** Study text follows **

Can you sue a director without a contract?

Being a company director brings many obligations and some risk of personal liability. Sometimes a company may be sued by an employee or customer with whom it had a contract. But what does this mean for a company director, with whom there was no direct contract but who leads that company. Can they be sued too?

In short, a company director may run the risk of being sued, but only in certain and specific circumstances.

In the eyes of the law, a company and its directors are considered two separate legal entities. Entering into a contract with the company does not automatically enter you into a contract with its director or directors. In most cases, to be held liable, a company director would have to have entered into a separate contractual relationship with the claimant.

Was a director acting in good faith?

The idea of acting in good faith is crucial to ascertaining whether a company director should face any personal liability for a breach of contract. It is generally the case that a company director cannot be sued for persuading a company to breach a contract, provided the director was acting in good faith. Case law has shown that where a director has not acted in good faith, they may face personal liability.

A company director could potentially face legal action personally if claims could be legitimately made that they were involved in a company’s wrongdoing in a manner that went beyond simply exercising their usual power. They could find themselves personally liable in cases of bribery, fraudulent trading, fraudulent misrepresentation, or where the company director has failed to make it clear that they are acting as a director of a limited company.

Director guarantees

Another occasion in which a company director could face personal liability is when they have signed a Director Guarantee. This is a personal guarantee from a company director, which is usually signed when a company is entering a credit contract or financial loan agreement. It is a legal commitment that the director will pay if a company does not pay under the terms that have been agreed upon. A Director Guarantee is used as an extra layer of security for lenders and is common when dealing with a fledgling company or one with limited assets.

** End of Study text **
** Provided material follows **

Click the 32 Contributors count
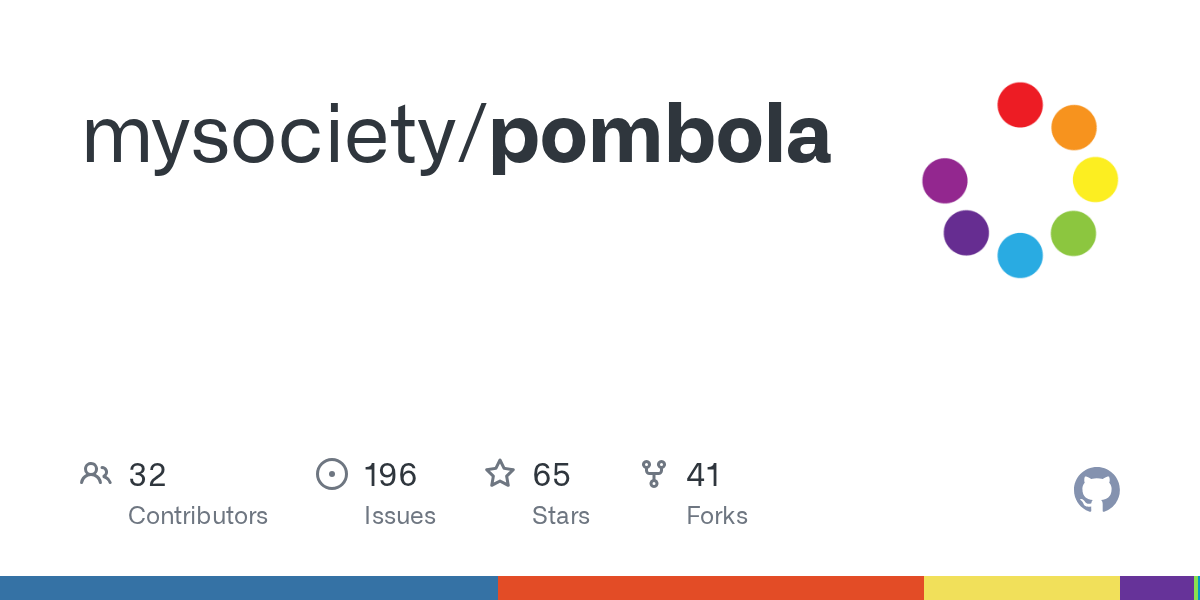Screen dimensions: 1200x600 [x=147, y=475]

** End of Provided material **
** Provided material follows **

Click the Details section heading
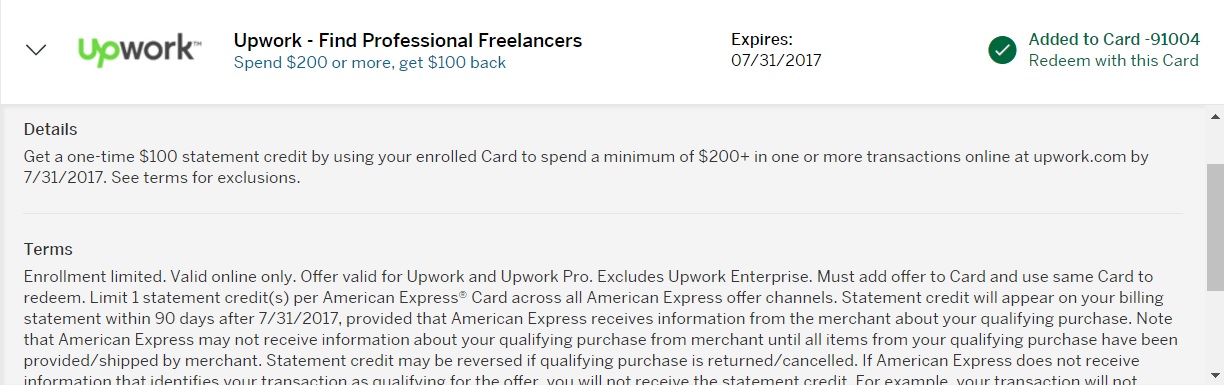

** End of Provided material **
** Provided material follows **

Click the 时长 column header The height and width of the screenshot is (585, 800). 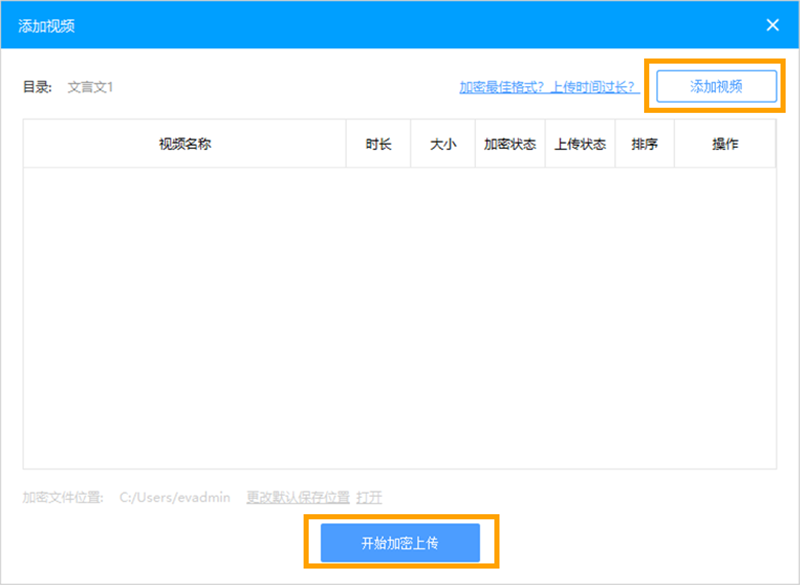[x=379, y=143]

** End of Provided material **

**Problems to solve**:
1. For each statement (a), (b) and (c), state whether it agrees with the article on suing a company director. Give yes or no, and quote the deciding words of the article.
(a) The law treats a company and its directors as a single legal entity.
(b) A Director Guarantee is usually signed when a company enters a credit contract or financial loan agreement.
(c) A director who acted in good faith can generally be sued for persuading a company to breach a contract.
2. In the article on suing a company director, write out the passage starting with "Being a company" and going on through "with the claimant.", substituting "plaintiff" for "claimant".

**Expected results**:
1.
(a) No: "In the eyes of the law, a company and its directors are considered two separate legal entities."
(b) Yes: "which is usually signed when a company is entering a credit contract or financial loan agreement."
(c) No: "It is generally the case that a company director cannot be sued for persuading a company to breach a contract, provided the director was acting in good faith."

2.
Being a company director brings many obligations and some risk of personal liability. Sometimes a company may be sued by an employee or customer with whom it had a contract. But what does this mean for a company director, with whom there was no direct contract but who leads that company. Can they be sued too?

In short, a company director may run the risk of being sued, but only in certain and specific circumstances.

In the eyes of the law, a company and its directors are considered two separate legal entities. Entering into a contract with the company does not automatically enter you into a contract with its director or directors. In most cases, to be held liable, a company director would have to have entered into a separate contractual relationship with the plaintiff.